Investigators have discovered that targeting specific mechanisms linked to lipid metabolism in immune cells within tumors may improve response to current and future cancer immunotherapies, according to a recent study published in the journal Immunity.
“This paper provides additional evidence that suggests how lipid metabolism plays an important role intrinsically in the CD8+ T-cell compartment, particularly in the tumor microenvironment, and especially in the context of checkpoint blockade therapy,” said Bin Zhang, MD, PhD, the Johanna Dobe Professor of Cancer Immunology and a co-author of the study.
Phospholipid metabolism, or the regulation of lipids to support cell growth and proliferation, is a fundamental metabolic mechanism that can impact how the body’s immune system responds to different pathogens, including cancer.
In the current study, Zhang and his team aimed to determine the impact of the tumor microenvironment on phospholipid metabolism in adaptive immune cells called CD8+ T-cells, which are known to play a key role in tumor surveillance and defense.
Using advanced cellular techniques, the scientists studied peripheral blood mononuclear cells (PBMCs), circulating immune cells found in the blood, and tumor tissue samples from five patients with lung cancer.
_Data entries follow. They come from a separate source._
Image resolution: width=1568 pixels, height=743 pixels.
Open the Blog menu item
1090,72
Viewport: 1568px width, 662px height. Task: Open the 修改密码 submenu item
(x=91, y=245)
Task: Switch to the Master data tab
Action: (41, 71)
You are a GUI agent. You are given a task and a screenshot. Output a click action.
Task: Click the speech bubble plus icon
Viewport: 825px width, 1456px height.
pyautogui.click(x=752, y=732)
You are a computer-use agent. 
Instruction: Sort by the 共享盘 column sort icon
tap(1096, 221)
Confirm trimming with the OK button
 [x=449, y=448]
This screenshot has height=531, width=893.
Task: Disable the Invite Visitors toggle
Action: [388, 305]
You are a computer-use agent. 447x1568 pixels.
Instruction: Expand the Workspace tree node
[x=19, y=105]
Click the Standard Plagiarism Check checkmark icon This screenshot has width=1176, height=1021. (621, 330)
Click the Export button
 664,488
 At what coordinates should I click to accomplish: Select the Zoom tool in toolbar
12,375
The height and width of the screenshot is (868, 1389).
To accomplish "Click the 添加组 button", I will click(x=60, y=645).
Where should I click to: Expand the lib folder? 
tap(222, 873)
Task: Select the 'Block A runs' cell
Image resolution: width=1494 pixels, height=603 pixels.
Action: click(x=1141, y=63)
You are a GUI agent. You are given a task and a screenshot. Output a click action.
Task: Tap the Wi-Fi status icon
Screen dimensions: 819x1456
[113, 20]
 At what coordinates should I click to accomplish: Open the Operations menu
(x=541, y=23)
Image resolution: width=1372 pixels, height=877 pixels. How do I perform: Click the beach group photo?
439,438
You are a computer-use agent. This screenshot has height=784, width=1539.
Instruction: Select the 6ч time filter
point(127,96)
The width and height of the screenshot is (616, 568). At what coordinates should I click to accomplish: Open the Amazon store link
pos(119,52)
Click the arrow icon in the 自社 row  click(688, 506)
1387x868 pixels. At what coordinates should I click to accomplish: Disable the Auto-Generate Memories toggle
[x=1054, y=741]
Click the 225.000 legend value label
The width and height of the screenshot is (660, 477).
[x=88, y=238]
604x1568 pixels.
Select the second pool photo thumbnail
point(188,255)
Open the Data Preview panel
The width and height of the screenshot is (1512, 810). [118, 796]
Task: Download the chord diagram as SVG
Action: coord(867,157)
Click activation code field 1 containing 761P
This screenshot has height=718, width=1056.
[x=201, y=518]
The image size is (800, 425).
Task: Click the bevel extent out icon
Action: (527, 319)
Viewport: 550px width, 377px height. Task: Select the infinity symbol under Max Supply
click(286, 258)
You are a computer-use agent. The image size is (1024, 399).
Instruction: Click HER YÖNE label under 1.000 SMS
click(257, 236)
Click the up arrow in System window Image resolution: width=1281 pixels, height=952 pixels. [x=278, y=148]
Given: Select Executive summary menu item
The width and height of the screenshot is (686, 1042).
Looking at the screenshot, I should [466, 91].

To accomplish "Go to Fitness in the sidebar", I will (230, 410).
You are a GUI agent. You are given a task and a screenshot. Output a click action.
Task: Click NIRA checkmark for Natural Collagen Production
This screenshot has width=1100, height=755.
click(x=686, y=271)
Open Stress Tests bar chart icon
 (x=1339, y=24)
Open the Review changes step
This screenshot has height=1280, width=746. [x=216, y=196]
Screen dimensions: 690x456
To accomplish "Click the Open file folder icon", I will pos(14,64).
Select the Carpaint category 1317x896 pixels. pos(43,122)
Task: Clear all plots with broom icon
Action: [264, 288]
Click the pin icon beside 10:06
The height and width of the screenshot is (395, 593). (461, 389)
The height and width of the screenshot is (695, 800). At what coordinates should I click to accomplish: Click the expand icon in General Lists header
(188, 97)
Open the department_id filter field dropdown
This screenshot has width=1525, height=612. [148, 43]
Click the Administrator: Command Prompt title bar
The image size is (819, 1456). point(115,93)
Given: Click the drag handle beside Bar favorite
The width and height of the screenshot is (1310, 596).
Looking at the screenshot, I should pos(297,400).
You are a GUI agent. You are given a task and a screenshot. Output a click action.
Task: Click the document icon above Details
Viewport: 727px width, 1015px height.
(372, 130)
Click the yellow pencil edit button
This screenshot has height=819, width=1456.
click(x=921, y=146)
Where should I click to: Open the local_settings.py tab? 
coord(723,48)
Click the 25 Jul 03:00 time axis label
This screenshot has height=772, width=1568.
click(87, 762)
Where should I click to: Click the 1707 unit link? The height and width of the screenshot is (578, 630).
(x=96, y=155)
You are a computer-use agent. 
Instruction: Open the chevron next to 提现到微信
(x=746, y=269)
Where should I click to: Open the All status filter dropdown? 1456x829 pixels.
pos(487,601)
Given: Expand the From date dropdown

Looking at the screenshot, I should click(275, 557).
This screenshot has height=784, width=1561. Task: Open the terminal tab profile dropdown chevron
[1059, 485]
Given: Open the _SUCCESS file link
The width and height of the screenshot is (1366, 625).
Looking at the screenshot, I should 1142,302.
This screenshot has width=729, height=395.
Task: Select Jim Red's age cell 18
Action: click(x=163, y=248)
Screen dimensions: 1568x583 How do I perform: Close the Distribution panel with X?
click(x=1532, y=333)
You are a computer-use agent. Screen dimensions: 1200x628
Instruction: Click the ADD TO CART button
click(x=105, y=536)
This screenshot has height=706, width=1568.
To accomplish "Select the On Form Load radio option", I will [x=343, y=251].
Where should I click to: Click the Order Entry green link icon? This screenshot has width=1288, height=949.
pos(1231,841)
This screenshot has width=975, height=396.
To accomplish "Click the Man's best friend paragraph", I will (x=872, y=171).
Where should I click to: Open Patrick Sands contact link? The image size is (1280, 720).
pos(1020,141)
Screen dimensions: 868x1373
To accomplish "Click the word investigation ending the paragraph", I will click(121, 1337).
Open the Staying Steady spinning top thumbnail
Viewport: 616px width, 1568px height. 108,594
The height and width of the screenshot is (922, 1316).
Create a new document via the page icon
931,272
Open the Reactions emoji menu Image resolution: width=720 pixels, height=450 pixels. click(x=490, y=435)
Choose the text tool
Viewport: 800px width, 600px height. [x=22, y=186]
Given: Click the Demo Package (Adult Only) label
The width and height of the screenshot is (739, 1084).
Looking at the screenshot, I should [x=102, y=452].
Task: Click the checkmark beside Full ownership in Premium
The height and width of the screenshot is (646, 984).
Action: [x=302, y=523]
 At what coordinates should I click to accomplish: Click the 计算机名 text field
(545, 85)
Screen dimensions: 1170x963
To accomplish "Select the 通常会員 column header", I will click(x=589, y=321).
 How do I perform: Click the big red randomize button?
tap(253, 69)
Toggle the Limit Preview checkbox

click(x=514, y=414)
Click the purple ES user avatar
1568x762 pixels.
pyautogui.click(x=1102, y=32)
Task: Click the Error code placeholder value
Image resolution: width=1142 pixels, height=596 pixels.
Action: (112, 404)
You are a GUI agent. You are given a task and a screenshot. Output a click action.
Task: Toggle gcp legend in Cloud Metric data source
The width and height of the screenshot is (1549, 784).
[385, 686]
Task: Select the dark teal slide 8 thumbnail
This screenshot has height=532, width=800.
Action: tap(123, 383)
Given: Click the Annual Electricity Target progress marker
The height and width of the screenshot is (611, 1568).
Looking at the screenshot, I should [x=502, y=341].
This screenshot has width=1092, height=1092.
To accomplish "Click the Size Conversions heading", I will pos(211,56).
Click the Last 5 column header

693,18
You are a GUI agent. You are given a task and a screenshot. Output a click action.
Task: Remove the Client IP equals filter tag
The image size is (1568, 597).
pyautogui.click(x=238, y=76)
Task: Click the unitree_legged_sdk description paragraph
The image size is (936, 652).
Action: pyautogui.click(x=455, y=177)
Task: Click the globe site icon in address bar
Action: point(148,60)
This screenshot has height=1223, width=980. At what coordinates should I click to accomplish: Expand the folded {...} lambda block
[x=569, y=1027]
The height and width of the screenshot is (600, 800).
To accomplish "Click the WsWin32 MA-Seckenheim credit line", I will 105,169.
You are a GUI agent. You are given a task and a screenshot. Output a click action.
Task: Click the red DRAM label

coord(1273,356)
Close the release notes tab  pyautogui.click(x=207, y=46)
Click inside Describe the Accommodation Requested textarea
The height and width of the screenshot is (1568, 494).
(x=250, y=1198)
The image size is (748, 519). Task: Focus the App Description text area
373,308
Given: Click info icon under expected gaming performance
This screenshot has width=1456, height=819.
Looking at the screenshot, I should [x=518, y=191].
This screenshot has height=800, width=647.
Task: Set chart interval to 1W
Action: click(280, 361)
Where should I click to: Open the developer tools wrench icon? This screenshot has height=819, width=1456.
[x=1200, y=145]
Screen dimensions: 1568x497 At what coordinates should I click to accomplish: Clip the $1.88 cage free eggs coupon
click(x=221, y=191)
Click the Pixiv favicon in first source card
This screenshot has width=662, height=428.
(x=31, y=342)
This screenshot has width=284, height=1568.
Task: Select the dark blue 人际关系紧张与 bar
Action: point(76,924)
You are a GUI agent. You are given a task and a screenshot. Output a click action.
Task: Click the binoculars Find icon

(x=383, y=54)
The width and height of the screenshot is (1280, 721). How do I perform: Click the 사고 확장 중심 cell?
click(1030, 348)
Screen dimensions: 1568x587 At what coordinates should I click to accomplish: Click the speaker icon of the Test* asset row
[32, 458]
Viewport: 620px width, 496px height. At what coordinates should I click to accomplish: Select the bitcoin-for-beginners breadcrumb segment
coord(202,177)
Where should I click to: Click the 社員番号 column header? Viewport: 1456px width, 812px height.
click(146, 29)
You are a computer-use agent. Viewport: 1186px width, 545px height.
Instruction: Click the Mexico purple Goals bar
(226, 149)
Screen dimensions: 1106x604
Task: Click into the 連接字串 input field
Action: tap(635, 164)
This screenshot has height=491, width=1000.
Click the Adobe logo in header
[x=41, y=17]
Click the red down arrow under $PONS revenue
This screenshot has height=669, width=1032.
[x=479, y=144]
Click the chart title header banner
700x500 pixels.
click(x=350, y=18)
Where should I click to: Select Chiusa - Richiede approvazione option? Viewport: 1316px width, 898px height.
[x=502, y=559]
From these samples, the investigators found that phospholipid levels were lower in intratumoral CD8+ T-cells than in circulating CD8+ T-cells. Notably, intratumoral CD8+ T-cells showed decreased expression of the phospholipid phosphatase 1 enzyme (PLPP1), which accelerates phospholipid synthesis.
Using genome editing to delete PLPP1 from these CD8+ T-cells impaired antitumor immunity and promoted T-cell death through ferroptosis, a newly discovered type of cell death that is dependent on iron accumulation and lipid peroxidation, which results in oxidative stress. Furthermore, the investigators found that PD-1 (programmed death-1) signaling – a known regulator of immune system function – in CD8+ T-cells ultimately suppressed PLPP1 expression.
The findings suggest that PD-1 signaling regulates phospholipid metabolism in CD8+ T-cells, which has implications for improving patient response to current immunotherapies and informing the development of new therapeutic strategies.
“I think increasing this molecule, PLPP1, in CD8+ T-cells may be the key to allow these T-cells to better respond to checkpoint blockade therapy,” said Zhang, who is also a professor of Medicine in the Division of Hematology and Oncology, of Microbiology-Immunology and of Pathology. “We still have lots of questions in terms of translational potential, but this seems like a very attractive target.”
Zhang is also a co-leader of the Tumor Environment and Metastasis Program at the Robert H. Lurie Comprehensive Cancer Center of Northwestern University and a member of the Center for Human Immunobiology.
This work was supported by the National Key R&D Program: Intergovernmental International Science and Technology Innovation Cooperation Project (grant 2022YFE0141000), the National Natural Science Foundation of China (grants 82102869, 82001659, and 82272873), the Central Government of Henan Province Guides Local Science and Technology Development Fund Projects (grant Z20221343036), the Medical Science and Technology Project of Henan Province (grants SBGJ202103083 and SBGJ202101010), the Innovation Team Project within the First Affiliated Hospital of Zhengzhou University (grant QNCXTD2023010), and the Major Public Welfare Projects in Henan Province (grant 201300310400).